The RMAFC chairman also opposed what he called “enormous” powers for the petroleum minister as provided in the bill, saying this would “weaken the institutions” to be established under the PIB.
He said the bill was silent on revenues to be generated by about 10 agencies that it seeks to create, including the National Oil Company, National Gas Company and the National Petroleum Assets Management Company.
He said there should be a provision for such agencies to remit their revenues to the Federation Account in accordance with the constitution.
Also speaking at the hearing, NEITI chairman Mr. Ledum Mitee said the modalities of operating the Petroleum Host Communities Fund were not clearly defined and that this could affect its functionality.

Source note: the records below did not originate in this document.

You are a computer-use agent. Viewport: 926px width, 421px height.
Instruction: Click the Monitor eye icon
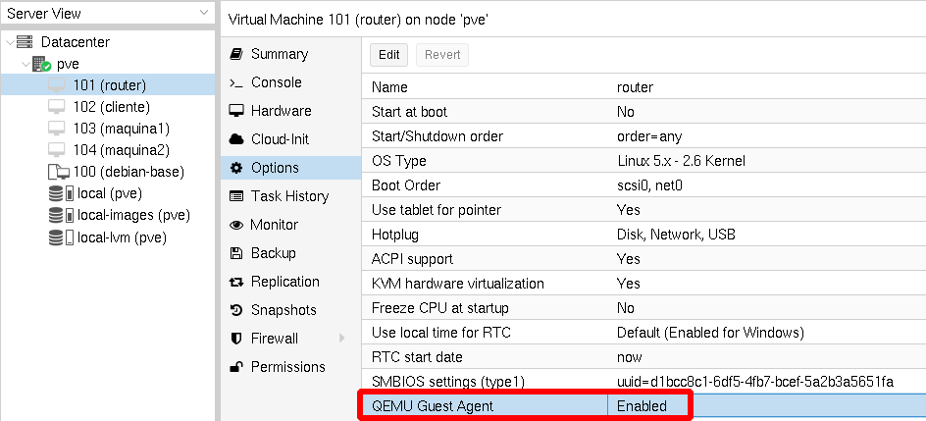(x=235, y=225)
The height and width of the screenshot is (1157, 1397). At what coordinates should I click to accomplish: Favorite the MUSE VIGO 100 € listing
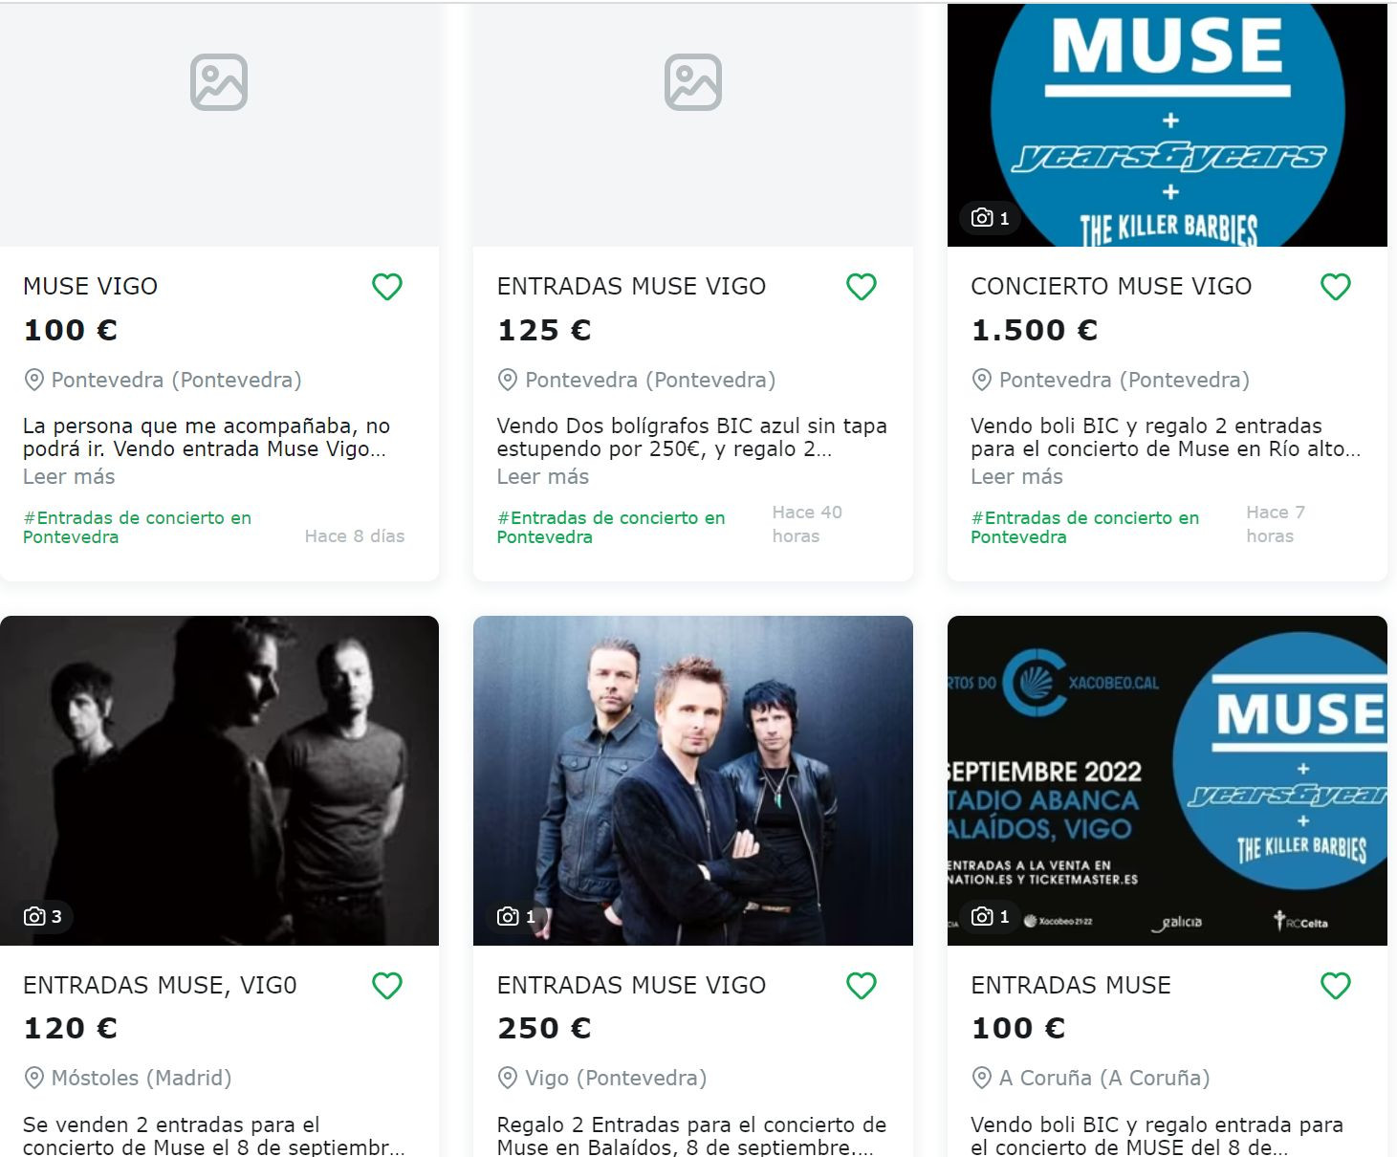pyautogui.click(x=386, y=286)
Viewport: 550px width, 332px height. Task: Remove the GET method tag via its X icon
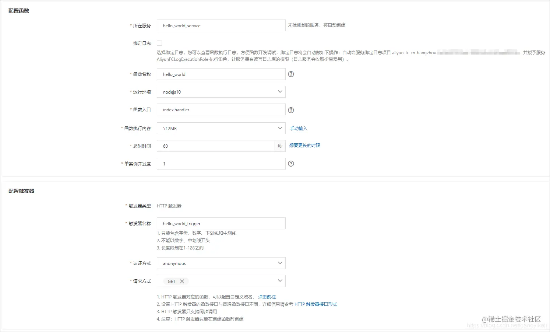[183, 281]
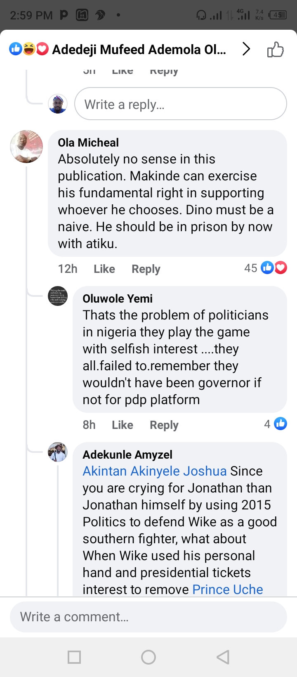The image size is (297, 677).
Task: Open Oluwole Yemi's profile avatar
Action: coord(58,296)
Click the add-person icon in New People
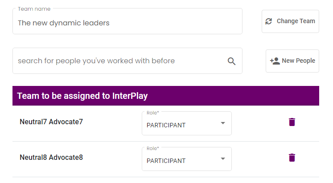Screen dimensions: 333x183 pyautogui.click(x=275, y=61)
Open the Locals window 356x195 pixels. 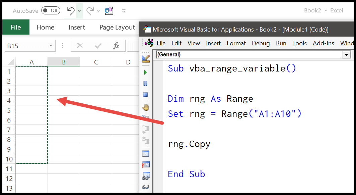pos(145,153)
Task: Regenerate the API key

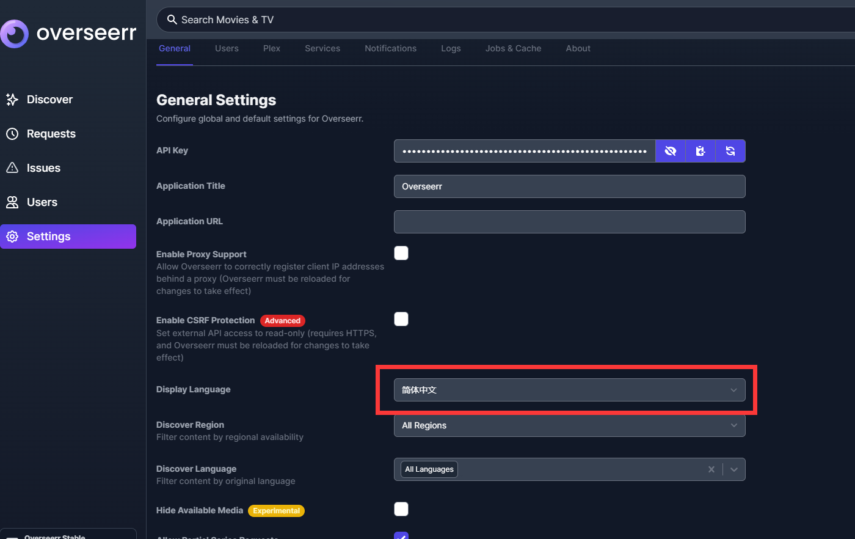Action: (730, 151)

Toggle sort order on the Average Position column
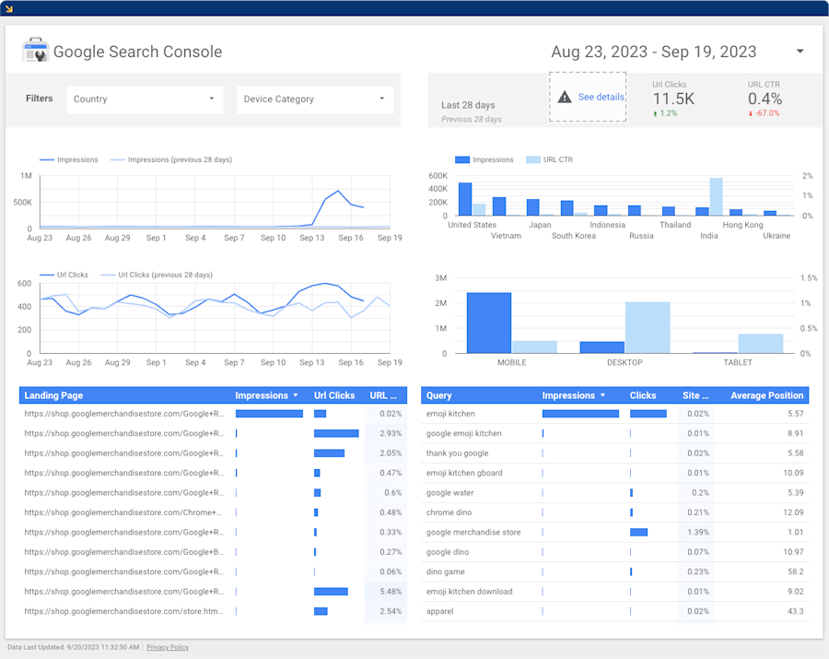(766, 395)
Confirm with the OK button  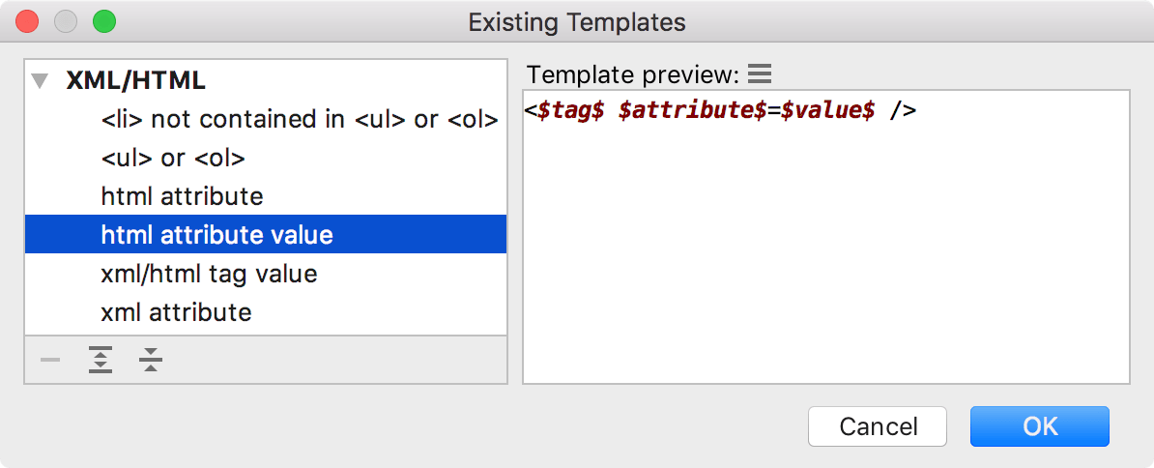point(1040,426)
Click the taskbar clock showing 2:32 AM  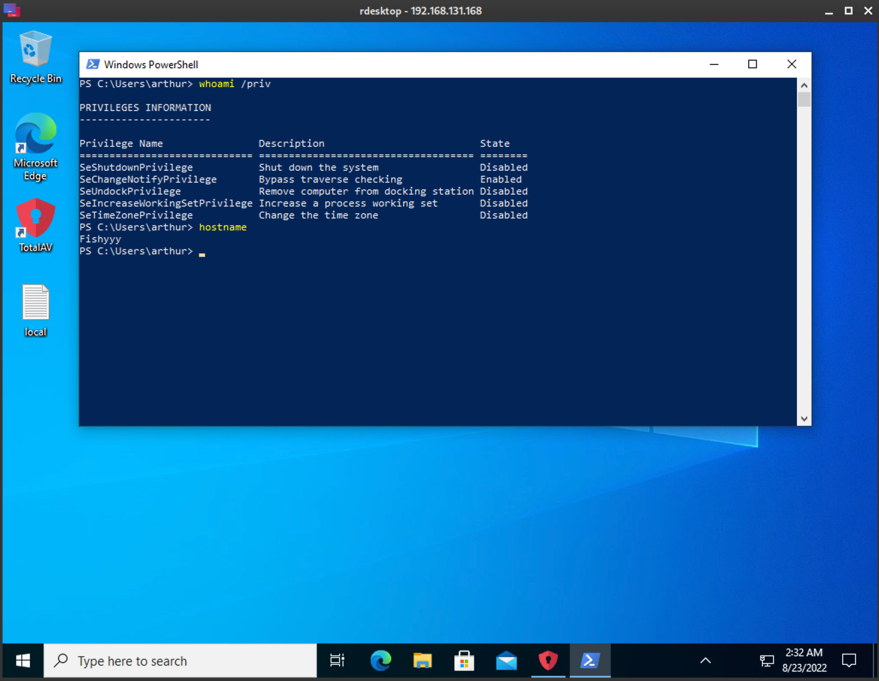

“The mode of disbursement of revenues in the host community fund is not provided for in the bill and there is no structure, and no detailed functions and objectives. NEITI is however concerned that the bill has no governance rules, and fails to state how the PHC Fund shall be administered,” he said.
“Instead, the minister is mandated to make regulations on entitlement, governance and management. No time period is given for the minister to make these regulations, leaving open the possibility that the fund could end up not functioning in the absence of clearly defined procedures.
“The minister’s role should be primarily one of policy-making, and therefore this office should not be given the mandate of enacting regulations to govern its existence and utilisation.”
Mitee also spoke against the powers given to the oil minister in the bill. “It is necessary to reduce the powers of the minister and create strong autonomous institutions that will promote effective governance,” he said.
“Also, appointments and removal of heads of institutions created by the bill should be with concurrence of the National Assembly.”
In his submission, Niger State Governor Mu’azu Babangida Aliyu, represented by Attorney General Abdullahi bawa, said the enormous powers for the oil minister were “not justifiable,” as the bill will affect the whole federation.
He re-echoed RMAFC’s position on the host communities fund, saying “it is creating a fourth tier of government indirectly accessing the federal reserves. Ten per cent community fund is merely an attempt to increase the derivation component from 13 per cent to 23 per cent without the required constitutional amendment.”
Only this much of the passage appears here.